Ahora bien, más allá de los eventos festivos una vez al año, ¿qué puede decirnos hoy la tradición revolucionaria comunera?

De las ideas expresadas en este artículo podríamos concluir tres ejes de la tradición comunera expresados en lenguaje del presente: la propuesta democrático-republicana frente al autoritarismo, la reivindicación del principio federal frente al centralismo, y la autoafirmación del común frente a las élites.

Los comuneros expresaron la voluntad de que los deseos de la nación, y solo estos, fueran quienes rigieran la política, frente a los caprichos de un soberano. De hecho, la Ley perpetua de Ávila puede ser considerada un precedente del constitucionalismo moderno.

En la actualidad, Castilla y León, al igual que Castilla-La Mancha y otras regiones españolas como Extremadura, pertenecen hoy a la llamada España vaciada. Esto no es un hecho casual, sino una consecuencia del plan económico del capitalismo actual. La dorsal de desarrollo del capitalismo europeo no pasa por Castilla, región triplemente periférica de la que apenas se salva algún pequeño resto industrial en peligro constante de desaparición.

Mientras se acumulan las noticias de deslocalizaciones y cierres de industrias, la estrategia de desarrollo de Castilla y León se fundamenta en tres ejes: la absorción de residuos de las grandes urbes, proyectos de minería extractivista que destruyen el tejido agroganadero local y el medio ambiente a cambio de unos pocos años de empleos y las macrogranjas que nutren a las grandes ciudades de carne a costa de pulverizar a nuestra pequeña ganadería extensiva y a nuestra ecología. En resumen, quieren que seamos el vertedero, la mina y la macrogranja de Europa, a costa de un modelo de megaurbes insostenible económica y ambientalmente.
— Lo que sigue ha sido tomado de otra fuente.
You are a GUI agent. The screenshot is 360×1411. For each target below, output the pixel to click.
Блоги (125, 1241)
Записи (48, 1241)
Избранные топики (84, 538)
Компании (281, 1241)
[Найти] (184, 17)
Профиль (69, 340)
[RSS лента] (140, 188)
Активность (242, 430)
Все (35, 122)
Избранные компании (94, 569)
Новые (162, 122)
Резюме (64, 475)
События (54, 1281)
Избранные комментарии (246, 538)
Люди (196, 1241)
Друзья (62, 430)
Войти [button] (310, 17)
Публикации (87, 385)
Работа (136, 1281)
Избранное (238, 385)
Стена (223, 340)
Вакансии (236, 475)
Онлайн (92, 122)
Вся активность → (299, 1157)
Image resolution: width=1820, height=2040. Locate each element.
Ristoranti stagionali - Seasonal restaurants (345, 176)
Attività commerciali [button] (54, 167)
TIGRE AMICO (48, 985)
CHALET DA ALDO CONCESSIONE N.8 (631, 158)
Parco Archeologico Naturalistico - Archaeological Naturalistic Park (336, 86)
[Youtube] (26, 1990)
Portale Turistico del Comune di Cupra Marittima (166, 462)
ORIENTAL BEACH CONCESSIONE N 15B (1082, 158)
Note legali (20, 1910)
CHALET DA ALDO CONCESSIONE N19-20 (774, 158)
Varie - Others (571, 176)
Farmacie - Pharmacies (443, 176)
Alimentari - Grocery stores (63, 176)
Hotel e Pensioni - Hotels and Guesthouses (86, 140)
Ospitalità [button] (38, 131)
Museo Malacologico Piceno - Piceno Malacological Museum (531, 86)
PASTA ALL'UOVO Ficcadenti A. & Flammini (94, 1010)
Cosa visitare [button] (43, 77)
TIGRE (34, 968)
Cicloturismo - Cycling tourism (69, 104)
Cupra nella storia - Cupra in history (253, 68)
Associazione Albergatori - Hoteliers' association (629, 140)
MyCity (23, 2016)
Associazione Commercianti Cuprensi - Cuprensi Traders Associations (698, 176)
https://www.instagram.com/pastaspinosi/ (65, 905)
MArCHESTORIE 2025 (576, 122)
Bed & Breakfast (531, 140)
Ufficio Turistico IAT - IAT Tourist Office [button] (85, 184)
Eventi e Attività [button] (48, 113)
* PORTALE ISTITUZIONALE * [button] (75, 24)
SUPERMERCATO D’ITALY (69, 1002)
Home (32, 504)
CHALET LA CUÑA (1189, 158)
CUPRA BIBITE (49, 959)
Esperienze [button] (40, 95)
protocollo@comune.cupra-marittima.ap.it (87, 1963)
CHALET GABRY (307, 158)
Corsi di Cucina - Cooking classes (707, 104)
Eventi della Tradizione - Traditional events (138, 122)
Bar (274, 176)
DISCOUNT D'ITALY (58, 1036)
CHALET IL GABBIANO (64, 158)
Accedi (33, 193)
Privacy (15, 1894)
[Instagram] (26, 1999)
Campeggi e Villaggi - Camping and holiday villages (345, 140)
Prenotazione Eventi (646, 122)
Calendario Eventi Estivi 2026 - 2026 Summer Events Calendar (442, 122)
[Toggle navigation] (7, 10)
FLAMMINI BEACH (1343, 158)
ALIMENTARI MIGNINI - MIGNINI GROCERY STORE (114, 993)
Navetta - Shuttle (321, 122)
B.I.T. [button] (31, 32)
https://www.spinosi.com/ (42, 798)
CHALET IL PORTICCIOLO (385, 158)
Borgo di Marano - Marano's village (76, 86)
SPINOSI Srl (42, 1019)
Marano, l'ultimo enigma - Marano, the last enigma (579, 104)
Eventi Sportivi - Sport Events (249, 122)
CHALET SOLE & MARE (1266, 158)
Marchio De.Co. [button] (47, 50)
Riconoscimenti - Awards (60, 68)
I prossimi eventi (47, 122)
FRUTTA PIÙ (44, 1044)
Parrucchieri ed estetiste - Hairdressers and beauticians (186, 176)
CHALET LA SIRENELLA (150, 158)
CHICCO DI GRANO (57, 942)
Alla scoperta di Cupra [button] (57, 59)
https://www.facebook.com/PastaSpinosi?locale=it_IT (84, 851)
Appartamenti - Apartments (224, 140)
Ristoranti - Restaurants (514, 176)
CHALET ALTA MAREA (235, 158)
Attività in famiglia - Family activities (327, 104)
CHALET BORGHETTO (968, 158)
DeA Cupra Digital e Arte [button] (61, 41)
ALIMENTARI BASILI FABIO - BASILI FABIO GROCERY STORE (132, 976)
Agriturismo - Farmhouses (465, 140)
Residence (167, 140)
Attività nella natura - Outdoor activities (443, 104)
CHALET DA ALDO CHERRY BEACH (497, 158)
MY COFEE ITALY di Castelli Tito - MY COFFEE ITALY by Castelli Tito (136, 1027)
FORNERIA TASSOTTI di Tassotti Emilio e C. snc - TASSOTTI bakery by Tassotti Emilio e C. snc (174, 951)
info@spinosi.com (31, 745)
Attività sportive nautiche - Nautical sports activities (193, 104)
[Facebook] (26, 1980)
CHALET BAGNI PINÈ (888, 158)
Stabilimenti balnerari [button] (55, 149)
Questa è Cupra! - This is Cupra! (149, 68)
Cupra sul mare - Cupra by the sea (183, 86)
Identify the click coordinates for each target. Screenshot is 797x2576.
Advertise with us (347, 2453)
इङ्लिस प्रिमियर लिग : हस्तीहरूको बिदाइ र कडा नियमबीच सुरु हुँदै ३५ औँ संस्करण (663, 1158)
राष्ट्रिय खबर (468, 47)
Esta estrategia, además de injusta y nociva, es inútil. La población de Castilla y León continúa descendiendo en número. Las y los jóvenes se ven forzados a emigrar a grandes ciudades de España o del extranjero. En los últimos 10 años hemos perdido 150.000 habitantes. Y la tendencia para el futuro es desastrosa: el INE pronostica una caída de 240.000 habitantes, el 10% de nuestra población, en los próximos 15 años.

El nuevo Carlos I es hoy el neoliberalismo. Una Unión Europea encabezada por Alemania es el nuevo Sacro Imperio Romano Germánico que engorda los beneficios de los de siempre a costa de los pueblos y ciudades de nuestra tierra.

Al igual que hay dos concepciones historiográficas enfrentadas acerca de los Comuneros, hay dos formas también antagónicas de entender dicho movimiento en el presente.

De un lado, aquellos a quienes incomoda la memoria de Villalar, que provocarán un par de eventos institucionales presididos por Felipe VI de Borbón.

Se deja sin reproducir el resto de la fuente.